Jul. 2011, 2. Auflage, 1.60 EUR

Es krachte hässlich, als Maud Edwards den Spiegel im Vorraum der Damentoilette zertrümmerte. Dem Scherbenregen entging sie mit einem eleganten Sidestep. Anschließend steckte sie den metallenen Briefbeschwerer in die Außentasche ihres strenggeschnittenen Kleids zurück.
Der Ausdruck auf ihrem Gesicht hatte, wie immer, wenn sie sich unbeobachtet glaubte, etwas Debiles. Kurz darauf verließ sie den Toilettenraum ohne erkennbare Hast und kehrte zu ihrem Büro zurück.
Es war nicht das erste Mal, dass sie auf diese Weise sieben Jahre Pech heraufbeschwor. Pikanterie erlangte das Ganze lediglich dadurch, dass die brünette Frau eigentlich gar keine Toilette benötigte.

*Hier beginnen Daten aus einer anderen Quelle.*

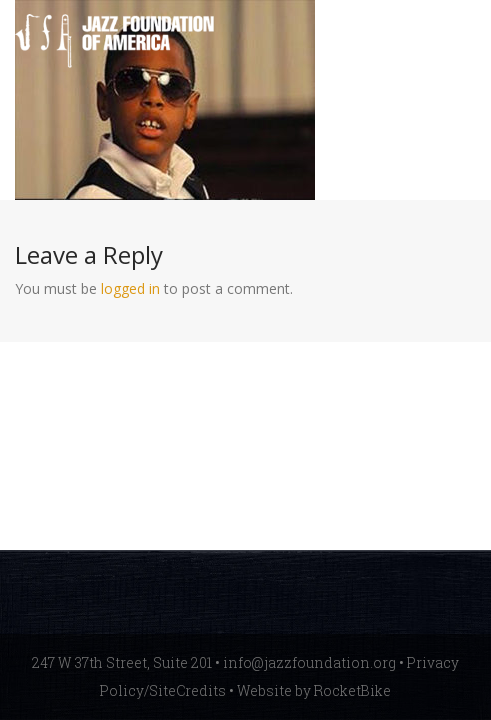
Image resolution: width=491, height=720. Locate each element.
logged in (130, 288)
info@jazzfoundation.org (309, 662)
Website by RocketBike (314, 690)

Um im täglichen Dienstbetrieb nicht über Gebühr aufzufallen, musste sie jedoch hin und wieder nicht vorhandene Notdurft vortäuschen. Es war nie leicht gewesen, den Anschein zu wahren, und seit der Hausmeister per Aushang am Schwarzen Brett nach dem "Spiegel-Rowdy" fahndete, war es noch schwerer geworden.

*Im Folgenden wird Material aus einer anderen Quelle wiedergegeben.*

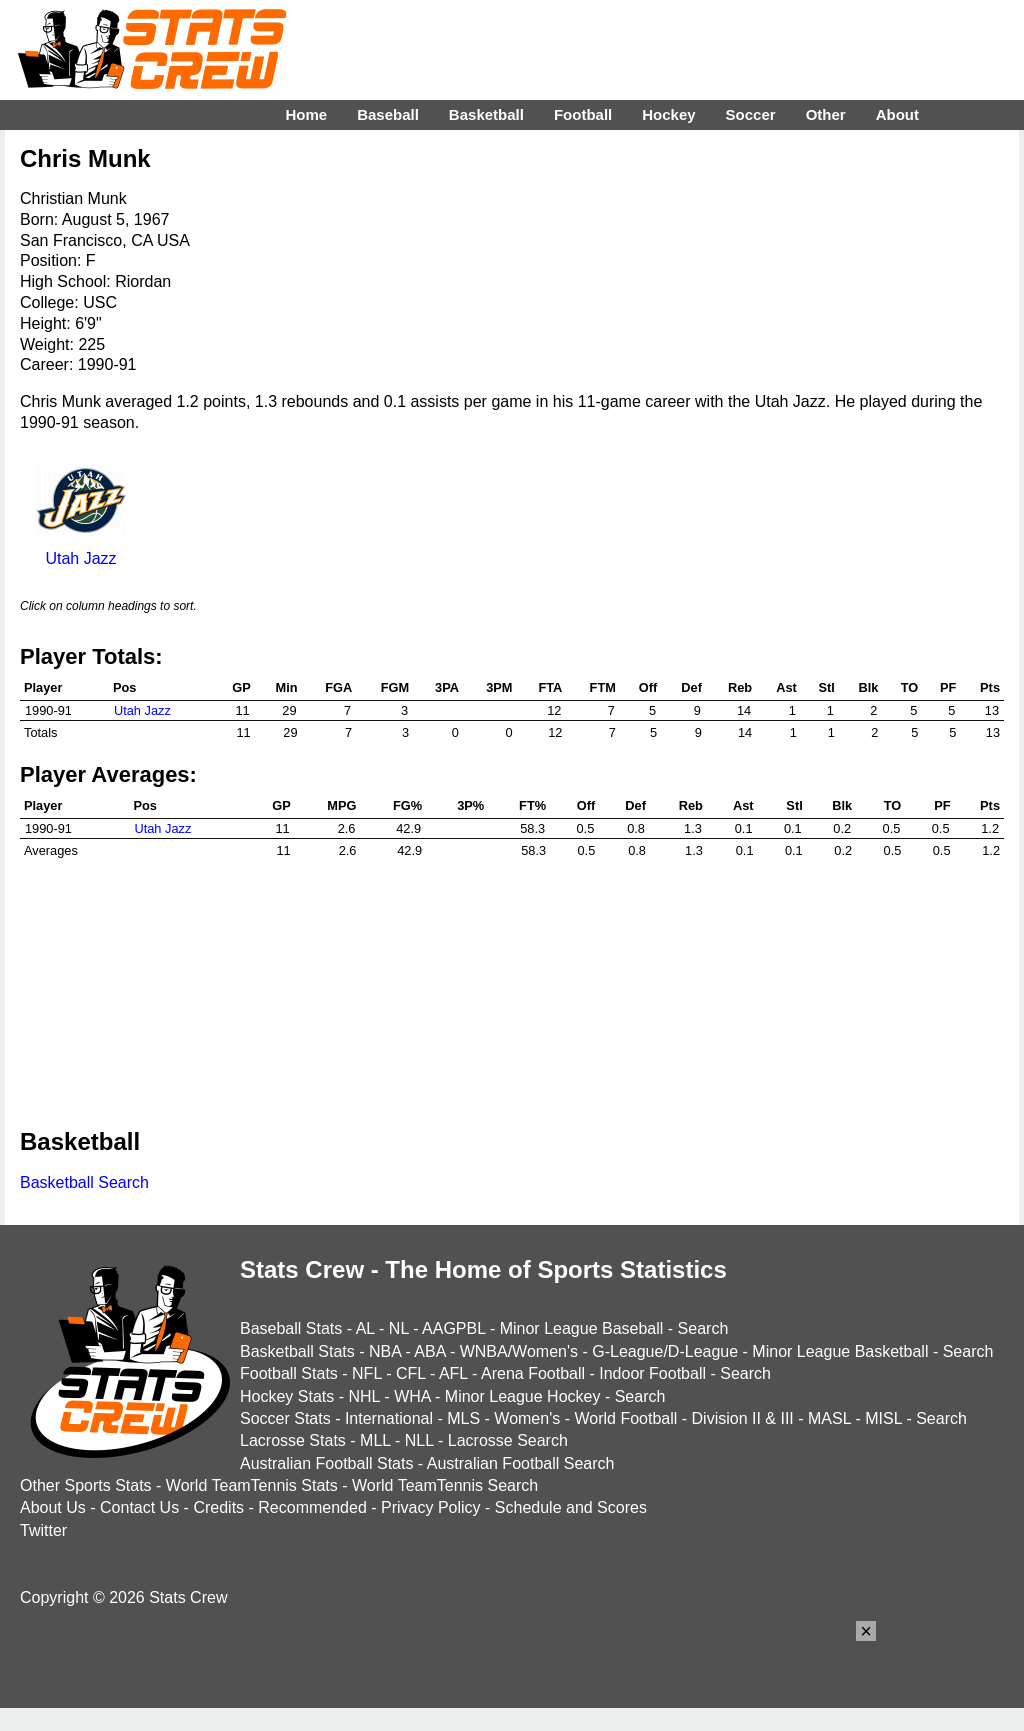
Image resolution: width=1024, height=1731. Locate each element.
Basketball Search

Mauds einziges Glück war, dass sich der Hauswart im allgemeinen nicht seine Nächte um die Ohren schlug. Der alte Jeremy war jedoch ein gescheiter Bursche, und der Moment, in dem sie in eine seiner "Fallen" tappen würde, war abzusehen.
Spätestens dann würde sich die Sache mit dem Pech bewahrheiten.
Pech für Jeremy...
Äußerlich wirkte Maud wie eine etwas aus dem Rahmen fallende Frau um die Vierzig. Ihre Augen lagen weit zurückversetzt in den Höhlen. Dies, die fliehende Stirn, ihre Hakennase, ein ausgeprägtes Hohlkreuz und ein paar weitere Details trugen dazu bei, dass Chief Codds Sekretärin einen etwas lädierten Eindruck machte. Unerklärlich eigentlich, dass dennoch Scharen von Männern hinter ihr her waren.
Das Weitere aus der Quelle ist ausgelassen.